A Justiça testemunha há dois anos uma briga da família do ex-governador Marcelo Miranda Soares, de 86 anos, para administrar o patrimônio do político, que tem saúde fragilidade pela idade, problema renal e foi interditado.
Engenheiro, Miranda veio de Minas Gerais para o então Mato Grosso, atual Mato Grosso do Sul, para trabalhar na construção da usina hidrelétrica de Jupiá, em Três Lagoas. Miranda ocupou postos de proa no tabuleiro político. Foi prefeito de Campo Grande, governador nomeado de MS (1979), governador eleito (1986) e senador. Em 2012, acabou demitido do cargo de superintendente do Dnit (Departamento Nacional de Infraestrutura de Transporte).

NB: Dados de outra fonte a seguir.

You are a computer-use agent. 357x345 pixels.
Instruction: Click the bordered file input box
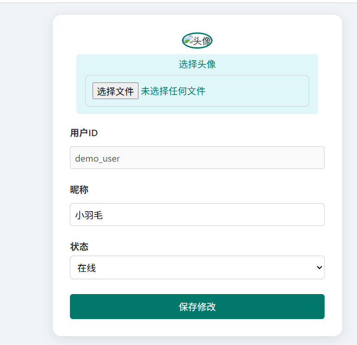pos(259,91)
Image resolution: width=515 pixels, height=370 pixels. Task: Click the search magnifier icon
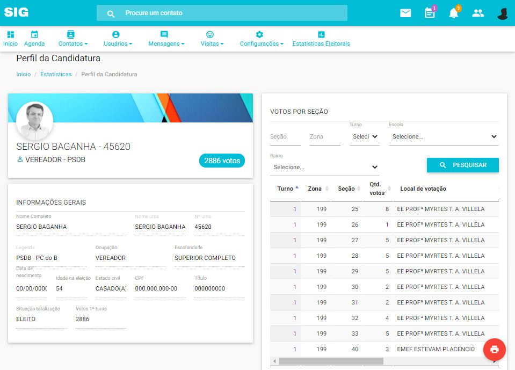[111, 13]
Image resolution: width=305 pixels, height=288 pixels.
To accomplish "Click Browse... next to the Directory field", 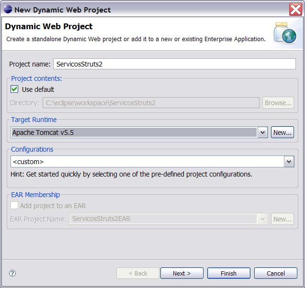I will (278, 103).
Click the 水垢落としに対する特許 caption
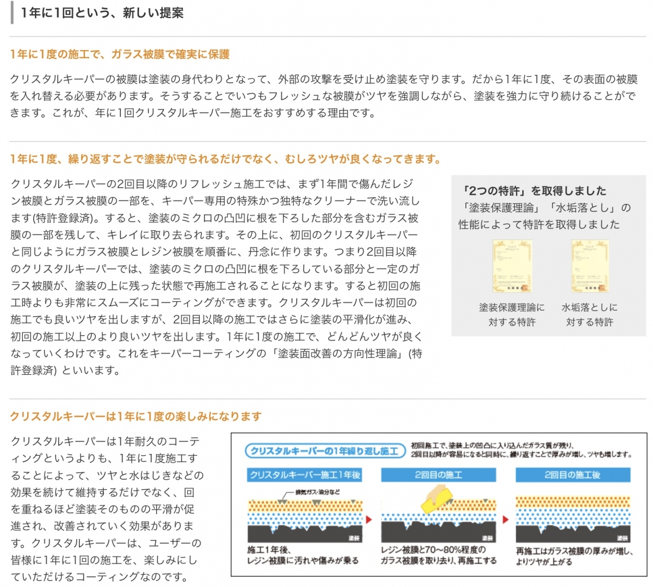 point(589,314)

A batalha pelo patrimônio do ex-governador começou em janeiro de 2023, quando os irmãos Paulo Eduardo e Paulo Henrique Cançado Soares, filhos de Miranda, entraram com processo na 6ª Vara de Família e Sucessões de Campo Grande para interdição do pai. A justificativa foi a saúde, que o impedia de exercer com plenitude suas atividades, como as movimentações financeiras.
Paulo Eduardo informou ter sido nomeado procurador pelo pai em 1995. A liminar foi deferida e ele passou a ser o curador de Marcelo Miranda. Contudo, logo em seguida, em março de 2023, Maria Antonina Cançado Soares, 84 anos, esposa do ex-governador entrou com pedido para que ela fosse a curadora, apesar de o filho apontar que a sua condição de saúde também não permitiria cuidar do patrimônio.

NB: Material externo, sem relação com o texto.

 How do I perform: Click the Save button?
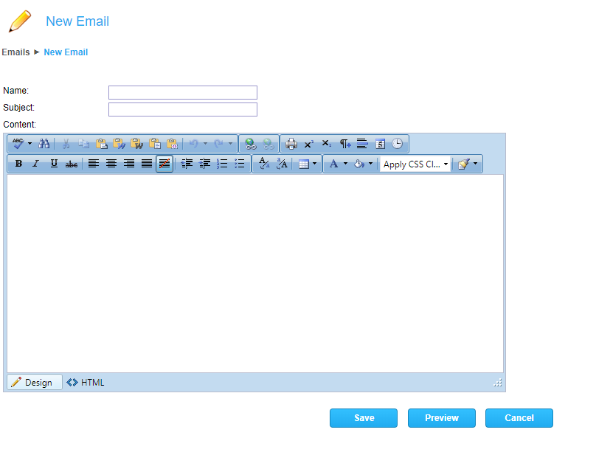point(364,418)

Eles são casados há 62 anos e em regime de comunhão universal de bens. De acordo com o pedido, o Código Civil determina que “cônjuge ou companheiro, não separado judicialmente ou de fato, é, de direito, curador do outro, quando interditado”. O juiz determinou a curatela compartilhada entre Maria Antonina e Paulo Eduardo.
Mas, em novo pedido à Justiça, a mãe relatou que havia fatos que poderiam até justificar uma “deserdação”. O fato mais grave foi registrado em fevereiro de 2023. Segundo o cuidador de Marcelo Miranda, Paulo Henrique esteve na residência do casal para obter a assinatura do pai em documento que os demais desconheciam o conteúdo.

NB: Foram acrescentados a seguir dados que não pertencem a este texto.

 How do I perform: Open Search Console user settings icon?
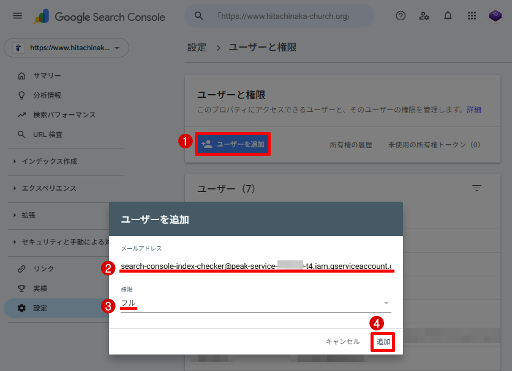[424, 16]
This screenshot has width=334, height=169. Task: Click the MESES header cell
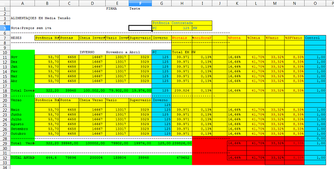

Maria Antonina também questionou a gestão dos negócios. “Tendo em vista ter recebido do arrendatário da Fazenda Pitomba documento comprovando a apropriação, por Paulo Eduardo, de mais de 7 milhões de reais de verbas do arrendamento da referida fazenda, que deveriam ter sido repassados para a arrendante Agropecuária Lopes Cançado Ltda”. A fazenda fica no Mato Grosso.
No fim de 2023, mais uma irmã entra no processo. Ana Cristina Cançado Soares afirmou que mora com os pais há 14 anos e é responsável, junto com a mãe, pela administração da casa e de oito funcionários. Em junho de 2014, a Justiça nomeou Maria Antonina e Ana Cristina como curadoras, considerando que estão mais próximas a Marcelo Miranda.
Os irmãos homens recorreram ao TJ-MS (Tribunal de Justiça de Mato Grosso do Sul). Relator do caso, o desembargador Luiz Tadeu Barbosa Silva se mostrou sensível a situação e lembrou que era melhor que as famílias se mantivessem unidas.
“No que toca às questões atinentes à curatela, infelizmente é evidente a existência de desavenças familiares expressas, inclusive por meio de denúncias de ambos os lados, o que inviabiliza a nomeação conjunta dos filhos e a cônjuge do curatelado. Em outras palavras: bem melhor seria que, em prestígio ao bem estar familiar, os filhos e a cônjuge se unissem buscando a melhor solução para o caso. Todavia, a animosidade existente, especialmente no que se refere à administração dos bens e rendimentos do interditando, inviabiliza a conjugação de esforços nesse sentido”.
“Assim, embora cada parte possua incontestáveis aptidões específicas que atendam à gestão patrimonial envolvida, como já afirmado, o que se busca é atendimento dos melhores interesses do interditando, e nesse aspecto, a sentença deve ser mantida”.
O voto do relator foi acompanhado pelos desembargadores da 4ª Câmara Cível do Tribunal de Justiça. O julgamento aconteceu no dia 25 de fevereiro deste ano.